The thesis first presents a critical literature survey of existing rate control mechanisms, providing a classification of the rate control mechanisms based on the type of metrics used for evaluation of the channel conditions, the algorithms that they use for selecting transmission rates and a discussion on the suitability of these various metrics for the current wireless networks working with the Linux operating system.
The literature survey is followed by an evaluation of the four rate control mechanisms on the Madwifi driver in the Linux system, i.e. Minstrel, AMRR, Onoe and SampleRate. Minstrel is found to be the best rate control mechanism. As the mac80211 framework has emerged in the Linux system since kernel 2.6.22, the rate control mechanism is now a component of the framework instead of being dependent on individual drivers. The two rate control mechanisms available on the new mac80211 framework, Minstrel (ported from Madwifi) and PID, are compared and it is shown that Minstrel also outperforms PID. The reason for PID's poor performance is analysed and an enhancement is proposed to improve its performance.

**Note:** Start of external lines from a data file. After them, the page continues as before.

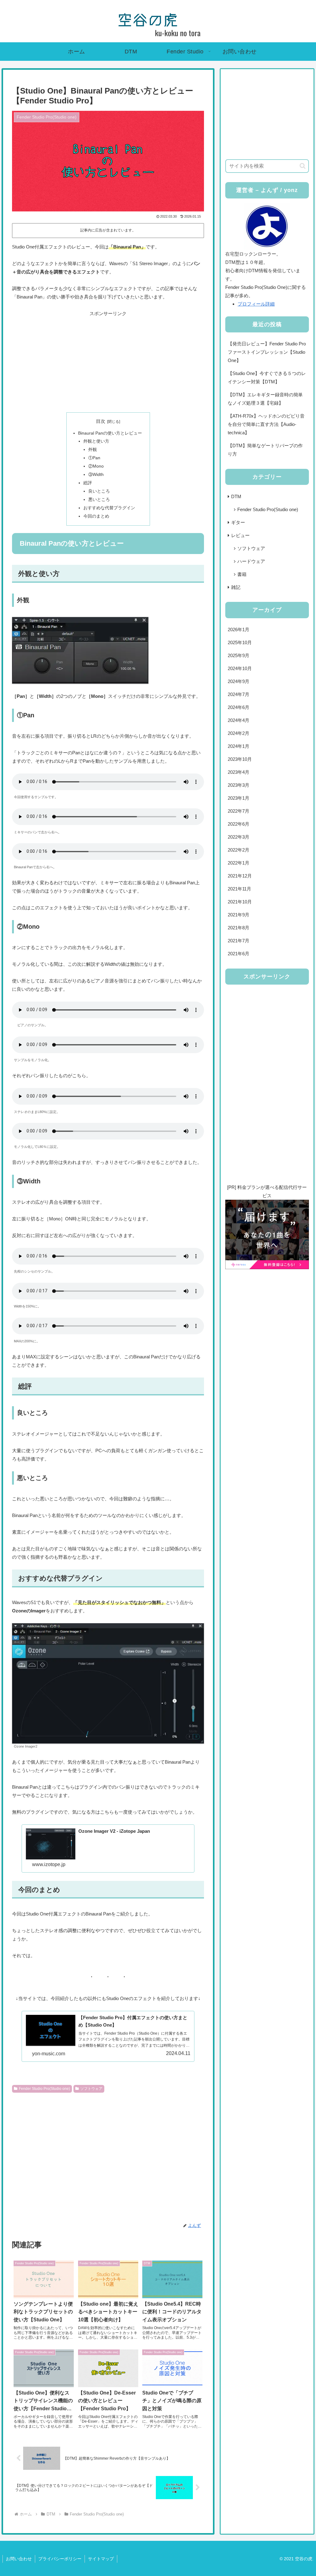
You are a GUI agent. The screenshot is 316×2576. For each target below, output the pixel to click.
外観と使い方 (96, 441)
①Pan (94, 458)
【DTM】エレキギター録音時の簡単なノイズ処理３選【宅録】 (265, 399)
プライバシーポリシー (59, 2558)
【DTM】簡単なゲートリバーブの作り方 (265, 449)
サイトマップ (101, 2558)
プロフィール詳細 (256, 303)
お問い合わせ (19, 2558)
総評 (87, 483)
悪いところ (99, 499)
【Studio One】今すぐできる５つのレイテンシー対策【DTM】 (267, 377)
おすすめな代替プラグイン (109, 508)
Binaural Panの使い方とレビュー (110, 433)
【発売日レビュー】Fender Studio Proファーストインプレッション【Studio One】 (267, 352)
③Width (96, 474)
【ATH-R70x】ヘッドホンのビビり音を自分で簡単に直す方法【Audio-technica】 (266, 424)
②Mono (96, 466)
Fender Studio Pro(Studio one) (44, 2088)
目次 (100, 421)
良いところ (99, 491)
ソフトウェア (91, 2088)
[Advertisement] (108, 361)
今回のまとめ (96, 516)
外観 (92, 449)
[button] (302, 165)
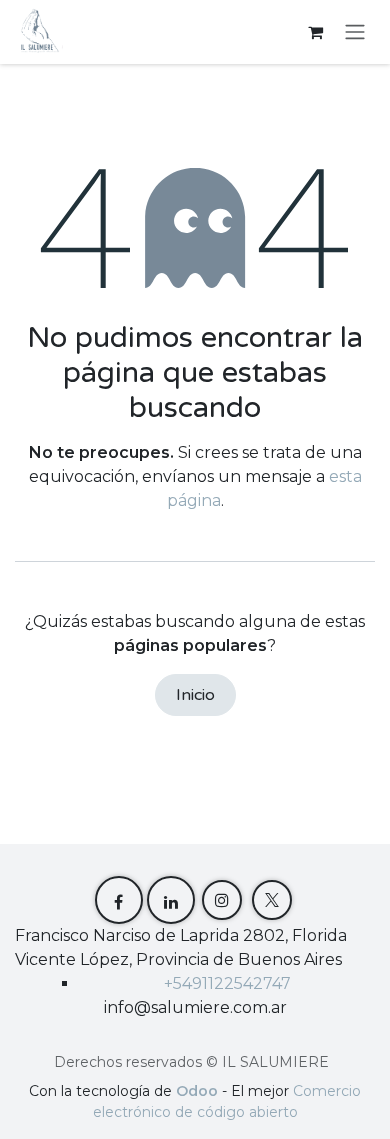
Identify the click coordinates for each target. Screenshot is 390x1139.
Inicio (195, 695)
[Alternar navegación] (355, 32)
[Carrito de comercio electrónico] (315, 32)
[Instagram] (222, 900)
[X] (272, 900)
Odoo (199, 1091)
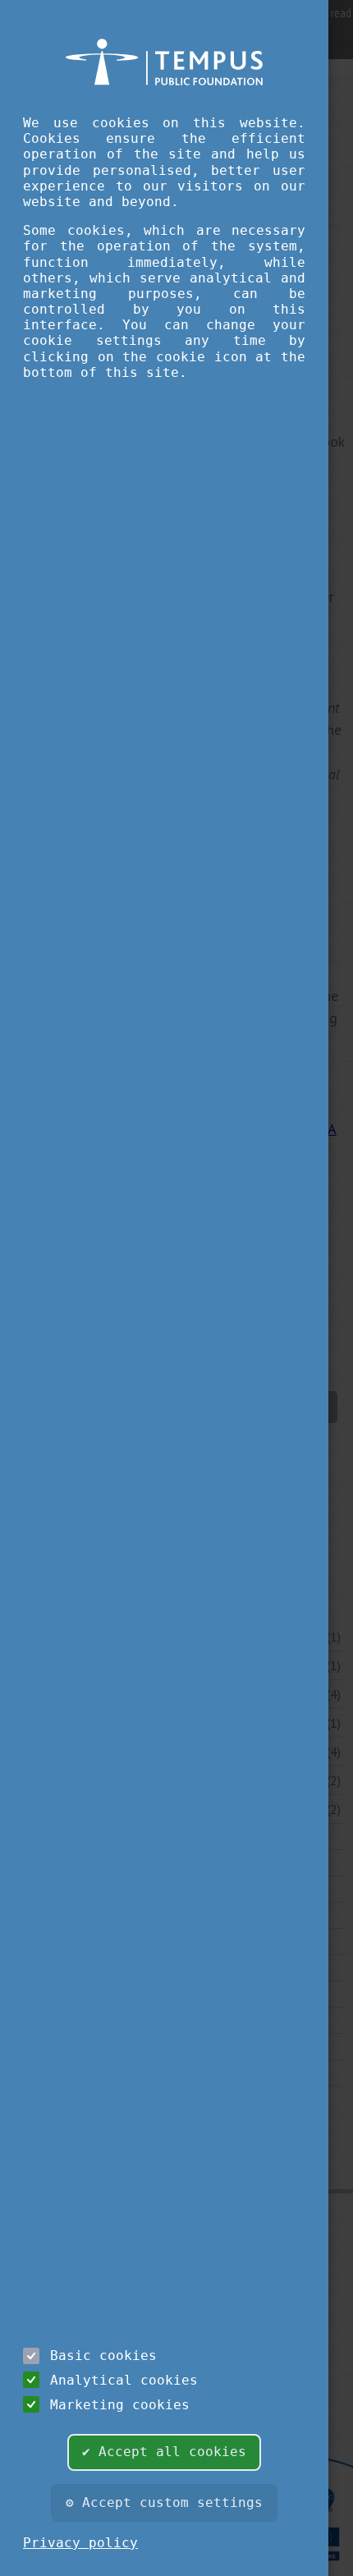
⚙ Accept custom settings (164, 2502)
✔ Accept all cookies (164, 2451)
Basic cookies (103, 2355)
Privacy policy (80, 2543)
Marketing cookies (120, 2405)
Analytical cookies (124, 2380)
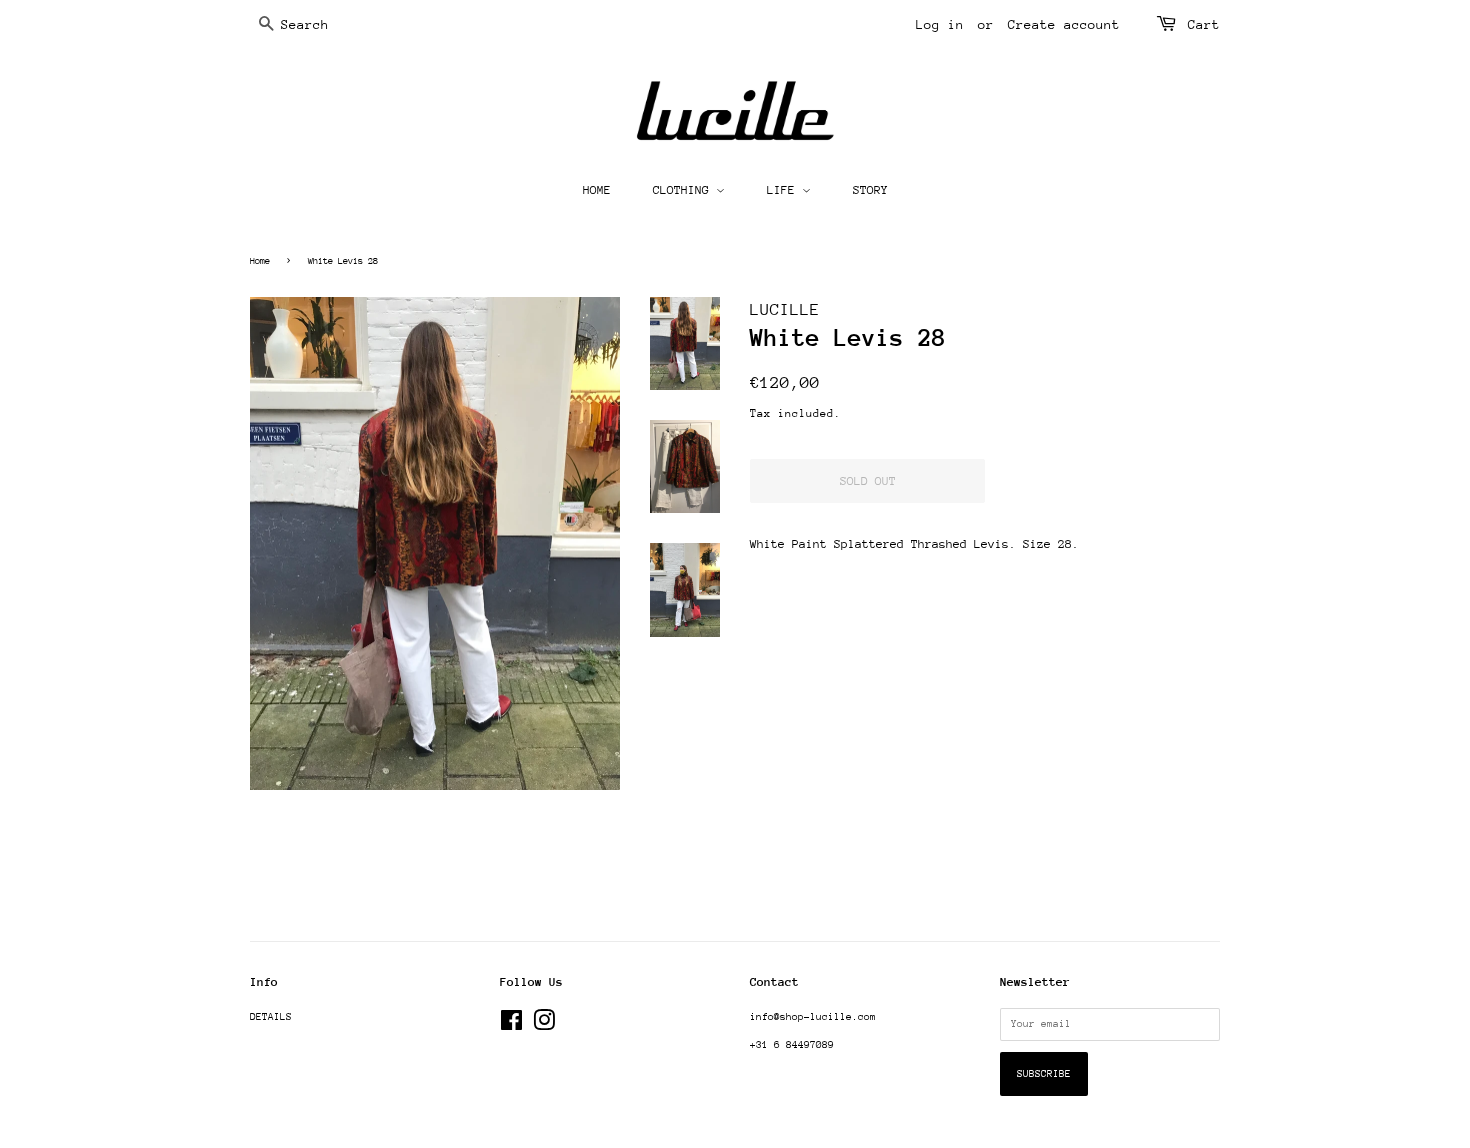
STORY (870, 190)
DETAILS (271, 1017)
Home (260, 260)
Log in (940, 24)
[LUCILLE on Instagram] (544, 1026)
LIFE (784, 190)
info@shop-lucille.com (813, 1017)
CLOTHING (684, 190)
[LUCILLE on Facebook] (511, 1026)
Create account (1064, 24)
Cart (1204, 24)
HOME (597, 190)
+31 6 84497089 (792, 1045)
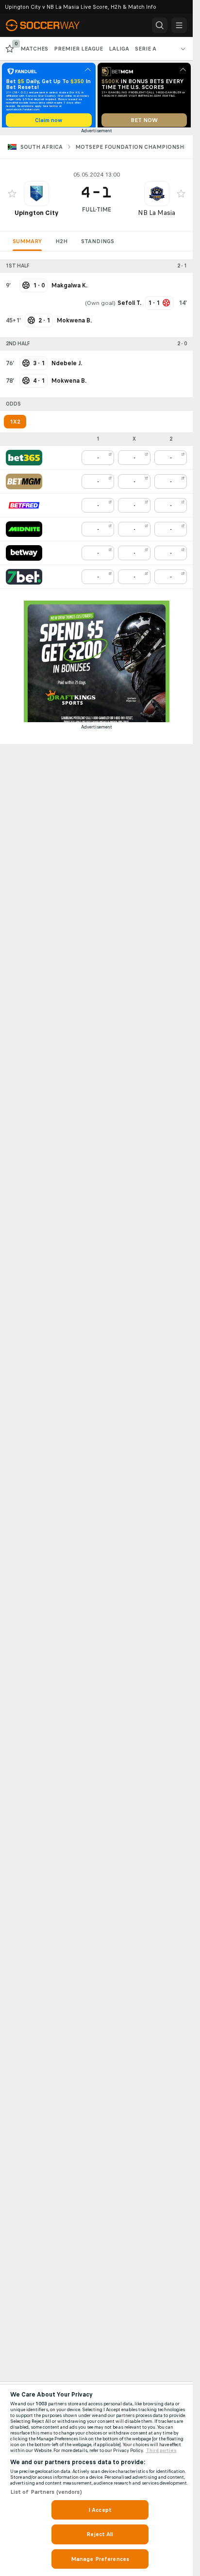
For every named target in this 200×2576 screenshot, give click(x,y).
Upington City (36, 216)
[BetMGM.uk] (24, 485)
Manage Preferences (100, 2559)
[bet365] (24, 461)
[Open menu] (179, 25)
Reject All (99, 2534)
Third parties (161, 2450)
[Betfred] (24, 508)
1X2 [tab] (15, 425)
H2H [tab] (61, 244)
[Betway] (24, 556)
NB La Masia (156, 216)
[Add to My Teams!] (12, 197)
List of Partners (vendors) (46, 2491)
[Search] (159, 25)
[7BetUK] (24, 580)
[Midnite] (24, 532)
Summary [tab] (27, 244)
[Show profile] (36, 197)
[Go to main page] (48, 25)
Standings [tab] (97, 244)
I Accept (100, 2509)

Based on the experience gained in evaluation and improvement of rate control mechanisms, the thesis presents a new rate control mechanism, RCELC (rate control based on estimated link capacity). RCELC uses an accurate metric to estimate the link capacity and a robust algorithm to dynamically adapt the transmission rate in dynamic channel conditions. The new mechanism is evaluated in a range of conducted and over-the-air experiments and it is shown that it performs better than the Minstrel rate control mechanism.
Collision has a negative impact on the performance of rate control mechanisms. In this thesis, two types of collisions in wireless networks, contention and hidden terminal collisions, are discussed and their impact on rate control mechanisms is analysed, respectively. A collision-aware mechanism is also proposed to enhance rate control performance in hidden terminal environments.